Панаевъ не спрашивалъ больше. Мысли копошились и ходили въ его головѣ, голова, казалось, раскалывалась отъ этихъ мыслей, отказывалась соображать и взвѣшивать.

— Какой вздоръ! — сказалъ онъ самъ себѣ! — Чего я ищу? Это не путешествiе, способное успокоить нервы, а это растравливанiе нервовъ. До чего я съ этимъ дойду! Одному Богу извѣстно.

Онъ вышелъ изъ палатки и остановился, глядя на чудное звѣздное небо.

Вслѣдъ за нимъ вышла и Марiамъ. Она долго просительно, какъ собака, смотрѣла на Панаева и потомъ робко дотронулась до его рукава.

— Что такое? — спросилъ онъ рѣзко.

— Гета, — робко сказала дѣвушка, — бакшишъ!.. — Онъ вынулъ изъ кармана талеръ и далъ ей. Она скорымъ шагомъ пошла къ своей деревнѣ.

Прошло около недѣли съ того дня, какъ Панаевъ первый разъ увидалъ Аска Марiамъ. Онъ не бродилъ больше по улицамъ Харара, не всматривался пытливо въ лица проходившихъ мимо женщинъ и дѣвушекъ, не искалъ свой призракъ. Какъ ни страненъ былъ его сонъ, но онъ былъ все-таки только сонъ, и смѣшно было искать его наяву. Довольно и того, что онъ видѣлъ во снѣ такъ ясно африканскiй пейзажъ и древнiй городъ, въ которомъ никогда не бывалъ. Но мало-ли чего не бываетъ на свѣтѣ?! Развѣ не снились ему и раньше положенiя, которыя потомъ являлись наяву, не видѣлъ онъ различные дворцы и сады, отчего не ищетъ онъ ихъ, какъ искалъ свой африканскiй городъ? Сновидѣнiя еще не вполнѣ изслѣдованы наукой; и лучше оставить вѣщiе сны старымъ бабамъ, а не разстраивать ими и безъ того расшатанные нервы. Такъ онъ думалъ и исподволь снаряжался домой, опять въ песчаную сомалiйскую пустыню, полную опасностей для жизни, знойную и безводную.

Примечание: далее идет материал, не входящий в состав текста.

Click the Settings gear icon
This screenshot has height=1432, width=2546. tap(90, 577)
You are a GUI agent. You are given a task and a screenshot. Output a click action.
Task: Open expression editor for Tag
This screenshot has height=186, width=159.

Аска Марiамъ заходила къ нему каждый день. То она приносила ему нѣсколько банановъ, то инжиру своего приготовленiя, то особыя лепешки изъ полусырого темнаго тѣста, которыя она называла «дабо». Онъ дарилъ ей мыло, бѣлую матерiю на ея шаму, бусы и амулетки. Онъ заставилъ ее выкупаться и все тѣло обмыть мыломъ, надушилъ ее духами, запретилъ мазаться гнилымъ коровьимъ масломъ.

Она стала привлекательнѣе, нѣжнѣе, въ ней пробудилось даже кокетство своего рода. Но всетаки ничто, ничто не напоминало ему Нины Сергѣевны. Иногда онъ самъ смѣялся надъ своимъ сумасбродствомъ. Душа его нѣжной, вѣчно надушенной Нины въ тѣлѣ, пропитанномъ масломъ, пылью и потомъ, въ тѣлѣ, по которому бродятъ мирiады блохъ и отъ котораго такъ скверно пахнетъ!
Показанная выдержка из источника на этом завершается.